═════ Data extracts

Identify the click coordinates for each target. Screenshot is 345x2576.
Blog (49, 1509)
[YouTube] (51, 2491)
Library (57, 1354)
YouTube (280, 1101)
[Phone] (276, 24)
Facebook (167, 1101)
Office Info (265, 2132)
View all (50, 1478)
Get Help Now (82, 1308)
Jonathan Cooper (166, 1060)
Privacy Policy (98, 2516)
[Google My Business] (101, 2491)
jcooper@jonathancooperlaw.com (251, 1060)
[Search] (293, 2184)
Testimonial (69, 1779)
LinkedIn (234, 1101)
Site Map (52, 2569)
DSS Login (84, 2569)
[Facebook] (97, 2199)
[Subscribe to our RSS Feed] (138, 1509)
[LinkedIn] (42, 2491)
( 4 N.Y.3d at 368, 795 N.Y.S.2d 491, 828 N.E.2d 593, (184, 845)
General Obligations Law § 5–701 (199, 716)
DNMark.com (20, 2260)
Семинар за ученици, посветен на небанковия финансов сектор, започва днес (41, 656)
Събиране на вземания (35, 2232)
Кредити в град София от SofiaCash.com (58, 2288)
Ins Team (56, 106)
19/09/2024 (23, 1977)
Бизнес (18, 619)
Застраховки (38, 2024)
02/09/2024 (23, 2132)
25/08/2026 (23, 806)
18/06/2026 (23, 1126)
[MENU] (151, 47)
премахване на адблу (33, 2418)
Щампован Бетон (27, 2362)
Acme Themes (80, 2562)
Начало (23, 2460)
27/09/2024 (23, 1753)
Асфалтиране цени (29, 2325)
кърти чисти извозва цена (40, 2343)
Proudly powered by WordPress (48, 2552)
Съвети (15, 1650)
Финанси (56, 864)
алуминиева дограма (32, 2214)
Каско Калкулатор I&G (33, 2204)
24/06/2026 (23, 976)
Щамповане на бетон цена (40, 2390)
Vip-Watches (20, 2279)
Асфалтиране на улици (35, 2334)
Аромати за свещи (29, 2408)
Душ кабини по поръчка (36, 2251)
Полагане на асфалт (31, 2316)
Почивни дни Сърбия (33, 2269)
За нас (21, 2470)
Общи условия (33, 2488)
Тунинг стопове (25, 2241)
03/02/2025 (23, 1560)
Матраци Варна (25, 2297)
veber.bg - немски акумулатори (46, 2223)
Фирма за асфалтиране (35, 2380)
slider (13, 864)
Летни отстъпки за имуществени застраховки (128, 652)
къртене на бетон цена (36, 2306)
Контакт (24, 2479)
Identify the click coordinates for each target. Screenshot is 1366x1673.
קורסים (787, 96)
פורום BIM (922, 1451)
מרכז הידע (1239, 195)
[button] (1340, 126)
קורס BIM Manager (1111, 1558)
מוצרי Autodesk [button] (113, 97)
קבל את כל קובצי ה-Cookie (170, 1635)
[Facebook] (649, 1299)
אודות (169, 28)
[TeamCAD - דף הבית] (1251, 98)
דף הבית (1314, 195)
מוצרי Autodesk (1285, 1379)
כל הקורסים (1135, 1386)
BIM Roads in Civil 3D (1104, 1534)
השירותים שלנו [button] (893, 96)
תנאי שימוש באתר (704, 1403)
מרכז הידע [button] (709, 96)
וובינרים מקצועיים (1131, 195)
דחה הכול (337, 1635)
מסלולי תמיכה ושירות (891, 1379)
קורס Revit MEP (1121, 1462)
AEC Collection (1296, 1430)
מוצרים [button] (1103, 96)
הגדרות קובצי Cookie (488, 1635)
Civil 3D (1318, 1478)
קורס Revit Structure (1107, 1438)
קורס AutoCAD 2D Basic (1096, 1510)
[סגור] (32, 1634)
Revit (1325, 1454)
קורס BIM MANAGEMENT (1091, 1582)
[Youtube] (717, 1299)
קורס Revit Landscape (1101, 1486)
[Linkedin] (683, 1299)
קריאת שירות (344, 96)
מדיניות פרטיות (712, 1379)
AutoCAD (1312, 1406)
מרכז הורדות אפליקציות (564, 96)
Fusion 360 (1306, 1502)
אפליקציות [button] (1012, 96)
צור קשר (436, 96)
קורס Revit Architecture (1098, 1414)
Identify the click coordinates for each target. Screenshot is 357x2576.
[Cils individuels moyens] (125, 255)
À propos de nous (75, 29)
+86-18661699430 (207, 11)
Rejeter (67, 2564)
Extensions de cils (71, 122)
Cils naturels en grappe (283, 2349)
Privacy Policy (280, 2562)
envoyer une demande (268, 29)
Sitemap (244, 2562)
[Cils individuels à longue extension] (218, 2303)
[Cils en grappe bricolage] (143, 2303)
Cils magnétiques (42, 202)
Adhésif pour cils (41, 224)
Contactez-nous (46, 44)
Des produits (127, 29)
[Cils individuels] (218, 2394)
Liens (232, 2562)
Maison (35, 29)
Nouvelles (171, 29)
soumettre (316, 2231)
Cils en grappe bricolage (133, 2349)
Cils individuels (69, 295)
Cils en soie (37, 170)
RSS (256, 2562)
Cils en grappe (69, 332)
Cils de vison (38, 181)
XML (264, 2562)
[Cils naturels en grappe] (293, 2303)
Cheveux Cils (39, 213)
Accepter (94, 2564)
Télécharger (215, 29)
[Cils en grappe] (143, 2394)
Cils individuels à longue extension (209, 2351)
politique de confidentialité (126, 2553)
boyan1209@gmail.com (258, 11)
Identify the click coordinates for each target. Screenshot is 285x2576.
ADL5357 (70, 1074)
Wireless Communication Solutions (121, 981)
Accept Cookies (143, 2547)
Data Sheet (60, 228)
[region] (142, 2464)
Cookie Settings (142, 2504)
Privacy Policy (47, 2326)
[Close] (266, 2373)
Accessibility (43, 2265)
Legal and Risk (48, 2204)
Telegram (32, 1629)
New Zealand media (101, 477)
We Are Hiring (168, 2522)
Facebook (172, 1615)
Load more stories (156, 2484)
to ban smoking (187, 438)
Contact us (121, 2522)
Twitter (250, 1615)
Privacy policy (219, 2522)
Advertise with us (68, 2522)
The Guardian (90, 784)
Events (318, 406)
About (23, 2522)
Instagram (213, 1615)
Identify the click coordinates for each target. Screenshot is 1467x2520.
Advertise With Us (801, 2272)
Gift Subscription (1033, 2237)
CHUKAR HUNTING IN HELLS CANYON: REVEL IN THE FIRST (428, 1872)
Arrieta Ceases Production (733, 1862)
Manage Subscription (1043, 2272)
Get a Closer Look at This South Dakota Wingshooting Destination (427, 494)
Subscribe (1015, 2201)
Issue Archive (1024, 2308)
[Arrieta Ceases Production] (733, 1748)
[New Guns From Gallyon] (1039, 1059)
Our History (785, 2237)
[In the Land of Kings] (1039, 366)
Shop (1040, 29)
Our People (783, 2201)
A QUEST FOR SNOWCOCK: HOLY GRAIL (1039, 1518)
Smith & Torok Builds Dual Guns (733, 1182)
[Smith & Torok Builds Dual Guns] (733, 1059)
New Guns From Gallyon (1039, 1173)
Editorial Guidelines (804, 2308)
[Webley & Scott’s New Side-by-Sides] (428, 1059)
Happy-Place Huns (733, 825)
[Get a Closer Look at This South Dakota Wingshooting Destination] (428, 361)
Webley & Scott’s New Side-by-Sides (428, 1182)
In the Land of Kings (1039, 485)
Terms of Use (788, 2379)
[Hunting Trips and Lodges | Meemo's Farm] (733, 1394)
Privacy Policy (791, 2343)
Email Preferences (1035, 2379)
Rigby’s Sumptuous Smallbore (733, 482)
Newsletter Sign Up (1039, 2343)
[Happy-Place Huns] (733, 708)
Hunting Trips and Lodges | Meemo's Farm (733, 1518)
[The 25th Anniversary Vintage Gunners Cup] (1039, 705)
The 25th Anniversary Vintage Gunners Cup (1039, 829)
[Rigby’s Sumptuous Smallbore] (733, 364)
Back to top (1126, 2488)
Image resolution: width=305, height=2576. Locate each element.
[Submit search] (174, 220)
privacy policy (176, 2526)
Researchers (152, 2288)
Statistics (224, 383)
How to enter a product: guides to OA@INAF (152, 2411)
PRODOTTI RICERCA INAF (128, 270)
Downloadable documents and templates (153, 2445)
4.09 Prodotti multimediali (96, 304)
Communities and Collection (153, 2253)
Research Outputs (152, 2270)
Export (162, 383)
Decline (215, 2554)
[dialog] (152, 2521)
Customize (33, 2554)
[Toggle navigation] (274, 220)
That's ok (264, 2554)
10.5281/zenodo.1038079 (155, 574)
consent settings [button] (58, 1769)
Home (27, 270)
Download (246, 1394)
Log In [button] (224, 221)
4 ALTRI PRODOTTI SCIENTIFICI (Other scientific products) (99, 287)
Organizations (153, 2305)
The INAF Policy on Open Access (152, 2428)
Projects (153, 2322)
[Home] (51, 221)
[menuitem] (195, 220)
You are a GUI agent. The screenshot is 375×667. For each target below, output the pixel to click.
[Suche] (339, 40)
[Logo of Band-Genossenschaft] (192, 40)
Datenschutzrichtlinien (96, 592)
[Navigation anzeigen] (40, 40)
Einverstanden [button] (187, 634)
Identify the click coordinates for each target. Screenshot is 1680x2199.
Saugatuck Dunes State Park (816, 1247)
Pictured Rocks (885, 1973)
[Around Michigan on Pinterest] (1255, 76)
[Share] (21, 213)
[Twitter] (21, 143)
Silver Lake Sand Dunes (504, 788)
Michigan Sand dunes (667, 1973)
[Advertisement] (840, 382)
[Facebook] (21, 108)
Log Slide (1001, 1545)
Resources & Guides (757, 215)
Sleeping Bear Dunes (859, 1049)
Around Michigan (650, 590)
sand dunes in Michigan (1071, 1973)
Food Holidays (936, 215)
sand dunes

══════════

▶ **Task item**
Would you retype the lines above from the one with "הגדרות קובצי Cookie (488, 1635)" down to the one with "קורס Revit Architecture (1098, 1414)", word for word, both ends included and no other lines?

▶ **Solution below**
הגדרות קובצי Cookie (488, 1635)
Civil 3D (1318, 1478)
קורס Revit Structure (1107, 1438)
קורס AutoCAD 2D Basic (1096, 1510)
[סגור] (32, 1634)
Revit (1325, 1454)
קורס BIM MANAGEMENT (1091, 1582)
[Youtube] (717, 1299)
קורס Revit Landscape (1101, 1486)
[Linkedin] (683, 1299)
קריאת שירות (344, 96)
מדיניות פרטיות (712, 1379)
AutoCAD (1312, 1406)
מרכז הורדות אפליקציות (564, 96)
Fusion 360 (1306, 1502)
אפליקציות [button] (1012, 96)
צור קשר (436, 96)
קורס Revit Architecture (1098, 1414)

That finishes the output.